What matters today is whether we’re prepared to heed the voices of those crying out in the wilderness: “I can’t breathe.”
Ta-Nehsi Coates writes: “Barack Obama is the president of a congenitally racist country, erected upon the plunder of life, liberty, labor, and land. This plunder has not been exclusive to black people. But black people, the community to which both Michael Brown and Barack Obama belong, have the distinct fortune of having survived in significant numbers. For a creedal country like America, this poses a problem … Black people are the chastener of their own country. Their experience says to America, ‘You wear the mask.’ ”
Today, who wears the mask? Who lives in the wilderness?
“The history of America, unfortunately,” to paraphrase Kwame Nkrumah, “Has been too often too easily written as the history of its dominant class,” and today police, prosecutors and grand juries write that history.
Americans expect free disclosure and public trials, not cynically designed grand jury proceedings with predetermined outcomes. Contrary to how we expect justice to be pursued, Prosecutor McCulloch allowed Officer Wilson to give hours of unchallenged testimony, assistant district attorneys to misrepresent applicable law and the government to manipulate witness testimony to support a desired result.
For me the most revealing moment was when McCulloch, after days of warning that the sky might fall, released the verdict after dark.
Then, when Ferguson’s communal outrage spiraled into violence the elites whom McCulloch represented paternalistically mourned, “See, that’s who these people of color really are.” Sadly, we’ll never know how much trauma might’ve been avoided had the verdict been released the next morning.

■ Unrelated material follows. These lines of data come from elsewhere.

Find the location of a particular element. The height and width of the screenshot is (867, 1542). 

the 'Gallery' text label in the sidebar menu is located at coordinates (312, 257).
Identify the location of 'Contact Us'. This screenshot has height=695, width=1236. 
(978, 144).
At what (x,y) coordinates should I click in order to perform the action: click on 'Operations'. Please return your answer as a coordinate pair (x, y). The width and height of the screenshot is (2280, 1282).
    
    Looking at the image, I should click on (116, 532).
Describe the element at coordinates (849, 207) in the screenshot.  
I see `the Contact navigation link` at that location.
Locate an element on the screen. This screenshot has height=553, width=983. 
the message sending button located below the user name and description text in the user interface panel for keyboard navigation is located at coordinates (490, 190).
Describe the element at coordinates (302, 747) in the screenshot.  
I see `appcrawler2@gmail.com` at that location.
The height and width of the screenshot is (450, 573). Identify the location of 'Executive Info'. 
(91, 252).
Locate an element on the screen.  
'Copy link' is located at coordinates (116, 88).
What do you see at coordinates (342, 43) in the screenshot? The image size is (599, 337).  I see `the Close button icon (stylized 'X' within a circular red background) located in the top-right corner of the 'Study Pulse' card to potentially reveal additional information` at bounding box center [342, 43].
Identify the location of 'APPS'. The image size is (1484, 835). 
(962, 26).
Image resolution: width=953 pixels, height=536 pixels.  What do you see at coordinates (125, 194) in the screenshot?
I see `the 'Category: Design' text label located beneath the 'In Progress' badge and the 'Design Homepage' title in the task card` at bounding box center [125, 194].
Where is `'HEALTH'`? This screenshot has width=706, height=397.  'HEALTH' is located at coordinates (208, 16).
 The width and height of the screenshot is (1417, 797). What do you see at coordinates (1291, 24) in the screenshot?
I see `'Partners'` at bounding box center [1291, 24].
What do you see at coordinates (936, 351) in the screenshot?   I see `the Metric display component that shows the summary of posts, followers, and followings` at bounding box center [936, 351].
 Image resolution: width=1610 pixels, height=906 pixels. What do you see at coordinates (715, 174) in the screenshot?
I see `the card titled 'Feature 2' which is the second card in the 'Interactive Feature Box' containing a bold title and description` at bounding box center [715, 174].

Stay vigilant: We must bear “… witness to the truth in all equity; and never let hatred of anyone lead you into the sin of deviating from justice,” Qur’an 5:8.
Take heed: We’ll be judged not just on how we help the poor, weak and oppressed find freedom but on how we challenge and change the social order — this is our call.
Our call is to humbly recognize that although America has never accepted the testimony of the disenfranchised their whole life has been as witness.
During Advent, where the global Christian community awaits the birth of Jesus, I ask: If you believe that one who is more powerful than we is watching after us, if you believe that we must be attentive to the voices from the wilderness then show you’re worthy to bear witness — join in love — join the call to social justice inspired by a Jew from Nazareth who upended tables in the temple, was embraced as the Son of God by Christians and as a prophet by Muslims.
This column appeared originally in the Portsmouth Herald.